Histopathological findings of our study showed, among primary enucleation and exenteration cases that 51.7% were HRF (Histopathological High Risk Factor) positive. Twelve patients (20%) were with massive choroidal invasion, 11.7% (7) with retrolaminar invasion, 15% (9) with both choroidal and prelaminar involvement and 8.3% (5) with optic nerve cut margin positive for tumor. One recent study showed that Asian Indians had a fivefold greater risk of having optic nerve invasion and threefold greater risk of massive choroidal invasion compared with Americans (40).
Regarding regular follow - up, only 50% of our patients maintained the scheduled follow - up. To increase timely follow - up, counseling regarding the disease process and importance of follow - up is necessary. Probably there was a lack of it.

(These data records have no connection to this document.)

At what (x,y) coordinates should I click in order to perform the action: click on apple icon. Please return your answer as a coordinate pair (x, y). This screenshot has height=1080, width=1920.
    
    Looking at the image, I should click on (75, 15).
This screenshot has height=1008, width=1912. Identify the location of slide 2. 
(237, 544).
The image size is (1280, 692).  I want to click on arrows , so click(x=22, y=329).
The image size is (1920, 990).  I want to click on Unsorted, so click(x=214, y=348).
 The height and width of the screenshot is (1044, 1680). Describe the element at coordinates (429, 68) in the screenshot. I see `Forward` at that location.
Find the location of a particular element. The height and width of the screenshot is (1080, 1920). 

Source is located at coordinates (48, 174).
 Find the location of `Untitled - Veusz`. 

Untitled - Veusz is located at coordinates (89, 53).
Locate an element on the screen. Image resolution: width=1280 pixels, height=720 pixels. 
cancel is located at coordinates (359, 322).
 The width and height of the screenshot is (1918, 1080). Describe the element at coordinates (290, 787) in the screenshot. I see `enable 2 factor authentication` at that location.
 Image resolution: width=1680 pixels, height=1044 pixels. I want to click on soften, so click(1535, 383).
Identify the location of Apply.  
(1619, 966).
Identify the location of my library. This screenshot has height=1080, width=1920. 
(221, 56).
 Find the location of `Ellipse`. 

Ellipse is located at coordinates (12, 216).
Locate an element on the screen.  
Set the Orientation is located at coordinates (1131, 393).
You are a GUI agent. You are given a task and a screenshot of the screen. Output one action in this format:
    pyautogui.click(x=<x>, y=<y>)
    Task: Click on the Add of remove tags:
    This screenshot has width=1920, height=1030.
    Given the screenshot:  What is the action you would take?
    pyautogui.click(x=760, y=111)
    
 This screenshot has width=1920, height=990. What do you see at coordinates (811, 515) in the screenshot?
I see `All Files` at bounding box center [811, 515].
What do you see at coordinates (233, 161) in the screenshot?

This study has certain drawbacks: It was a retrospective analysis and very small patient number. This study only represents the data of a single center prior establishment of multidisciplinary treatment facilities. Majority of patients were at advanced age. Most patients underwent enucleation and many were lost due to lack of multidisciplinary facilities at the same hospital.
Conclusion
Though retinoblastoma is a rare disease, it may be a devastating disease not only for the affected child but also for the affected families. Most of our children presented in delay and the prime treatment modality was enucleation. Only half of the patient were in regular follow up due to lack of counseling. Generation of awareness is the first to do for early detection of retinoblastoma. For developing countries we can initiate early detection of cases by including the screening process in Expanded Program on Immunization (EPI) and community based School Eye Health program. Proper referral, information regarding treatment along with early detection will save valuable life and even sight also.
Acknowledgments
The authors thank Prof. Rabiul Husain for continuous moral support.